• Activities
- A) In the blog comments, what does the first writer say the sun causes them to wear?
- B) In the blog comments, rewrite the stretch from "They come in" through "with dinner rolls?", swapping "sledgehammer" for "hammer".
- C) In the blog comments, list every effect that the first writer says gray, dreary weather has on them.

• Document passage
"""

I find it fascinating that we grew up in the same place, each lived in California for some 20 years (myself in the southern, sunnier part) and I can not get enough of gray, dreary weather! It invigorates me, motivates me, and I feel so much more comfortable in it. I exercise more, love to walk more, and am generally in a much better mood than when the oppressive sun relentlessly beats down, causing me to wear sun glasses. To me, these sun shades, which are absolutely necessary, dull the colors much more than a cloudy, gray day. What a queer thing, eh?
Love ya Phyll,
Signed The Ferrelli who left SD.
my book says when you dream about the brain its associated with the rational mind, the brain transmits information from both conscious and unconscious, transcending the third dimension of time and space. expand awareness of your own power and opportunity: develop interdimensional understanding of self and others. if you ask me, i just think yer crazy. ox US
When I read the part, "...my brain is swelling a bit and poking through the puzzle piece hole in my head" I pictured your brain acting like Pillsbury dinner rolls...you know what I mean?
They come in a cardboard like tube and you slam it on the counter top like a sledgehammer until it bursts open and the ultra white mucousy yet tacky dough oozes out of the container...just like your brain after the puzzle piece was cut into your head.
Is your head filled with dinner rolls?

"""

• Data records
"""

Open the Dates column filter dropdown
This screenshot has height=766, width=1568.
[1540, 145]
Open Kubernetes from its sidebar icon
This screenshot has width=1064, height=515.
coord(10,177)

"""
"""

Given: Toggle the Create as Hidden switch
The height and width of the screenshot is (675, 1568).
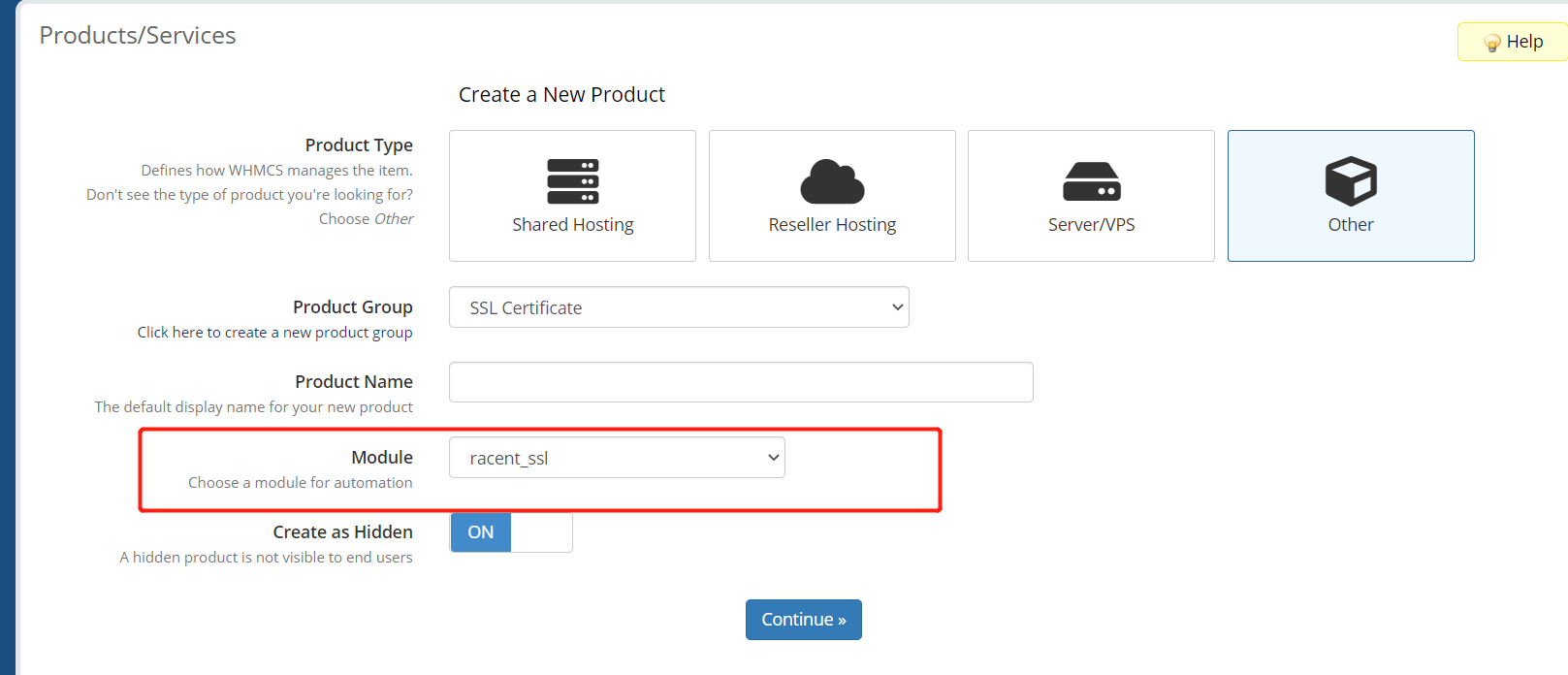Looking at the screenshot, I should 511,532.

"""

• Completed exercise
- A) Sunglasses.

- B)
They come in a cardboard like tube and you slam it on the counter top like a hammer until it bursts open and the ultra white mucousy yet tacky dough oozes out of the container...just like your brain after the puzzle piece was cut into your head.
Is your head filled with dinner rolls?

- C) It invigorates them, it motivates them, they feel more comfortable, they exercise more, they love to walk more, and they are in a better mood.